The apostrophe would probably be the last one I’d use due to its association with strings.

In general C is a difficult language for sigils since so many operators use characters already. Even operators have different meaning in an expression already: & and * being the most frequently occuring ones.

So finding a good sigil that people can agree on will be a though job.

Dandigit commented 5 years ago

I can't believe that the apostrophe's association with strings/chars crossed my mind - thanks for pointing it out. Definitely not preferable.

bvdberg commented 5 years ago

There are not so many possible ascii characters that are suited here. Looking at the ASCII table: ! $ % @.

None seem really nice. When I was thinking about this, I also came up with another solution. Since sizeof/elemsof both produce compile-time constants, we could force their usage with a capital case (That's also mandatory for other constants in C2). So again either .Sizeof() or .Sizeof, .Elemsof. Since no struct member can start with a capital char, no clashes are possible.

I think I either prefer Sizeof(x) or x.Sizeof. So x.Sizeof() is out IMO, since it's not a function.

Dandigit commented 5 years ago

That's not a bad idea - it definitely cleans things up a bit while still making it clear that Size is a constant. With this approach, we've got the following candidates:

T.Size
instance.Size

Sizeof(T)
Sizeof(instance)

array.Length
Lengthof(array)

array.Elems
Elemsof(array)

I'm still not sold on Elemsof/Elems - you say that it is unambiguous compared to Length/Lengthof but I digress.

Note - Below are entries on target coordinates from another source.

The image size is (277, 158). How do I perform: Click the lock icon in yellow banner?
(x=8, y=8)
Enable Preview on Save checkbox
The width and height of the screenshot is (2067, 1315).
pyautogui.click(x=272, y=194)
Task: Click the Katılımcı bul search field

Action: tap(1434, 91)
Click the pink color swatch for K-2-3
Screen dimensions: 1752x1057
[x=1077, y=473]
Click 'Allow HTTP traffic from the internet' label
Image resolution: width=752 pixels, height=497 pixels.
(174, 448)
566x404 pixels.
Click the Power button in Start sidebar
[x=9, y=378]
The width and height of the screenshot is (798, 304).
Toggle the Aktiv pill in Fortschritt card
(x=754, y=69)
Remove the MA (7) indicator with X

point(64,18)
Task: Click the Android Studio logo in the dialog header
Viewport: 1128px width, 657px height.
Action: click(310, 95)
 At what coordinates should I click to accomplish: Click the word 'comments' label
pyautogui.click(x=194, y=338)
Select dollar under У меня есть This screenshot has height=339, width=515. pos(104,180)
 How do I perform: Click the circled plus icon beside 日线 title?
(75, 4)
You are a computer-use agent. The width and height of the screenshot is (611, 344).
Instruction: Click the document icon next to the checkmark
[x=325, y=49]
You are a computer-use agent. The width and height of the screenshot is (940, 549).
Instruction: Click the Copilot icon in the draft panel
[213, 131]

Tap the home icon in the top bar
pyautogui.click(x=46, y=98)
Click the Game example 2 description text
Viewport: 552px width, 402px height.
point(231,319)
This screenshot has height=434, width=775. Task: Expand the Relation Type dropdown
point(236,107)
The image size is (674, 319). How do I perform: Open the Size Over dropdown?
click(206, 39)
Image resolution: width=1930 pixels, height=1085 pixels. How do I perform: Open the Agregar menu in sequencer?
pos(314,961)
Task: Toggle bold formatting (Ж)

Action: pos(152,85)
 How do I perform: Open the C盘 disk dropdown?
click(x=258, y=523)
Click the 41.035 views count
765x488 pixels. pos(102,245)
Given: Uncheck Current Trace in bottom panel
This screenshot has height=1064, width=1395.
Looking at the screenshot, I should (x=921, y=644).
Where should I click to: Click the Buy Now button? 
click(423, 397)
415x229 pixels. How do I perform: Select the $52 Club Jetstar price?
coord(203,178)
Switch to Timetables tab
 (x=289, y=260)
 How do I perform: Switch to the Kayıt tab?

x.Elems or Elemsof(x) read as x elements and elements of x respectively. The issue here is that this operator does not return the elements of an array, rather it returns the amount of elements. If this operator were to return the elements of an array, it would just return the array itself.

The amount of elements in an array is commonly expressed as its length, which is why x.Length and Lengthof(x) are less ambiguous than x.Elems and Elemsof(x).

If we wanted to eschew ambiguity completely, we'd end up with x.AmountOfElems and AmountOfElemsOf(x) which are both quite ridiculous.

lerno commented 5 years ago

I personally think that the uppercase there is a bit of an eyesore. That we even run into the issue is because pointer struct access and direct struct access is the same.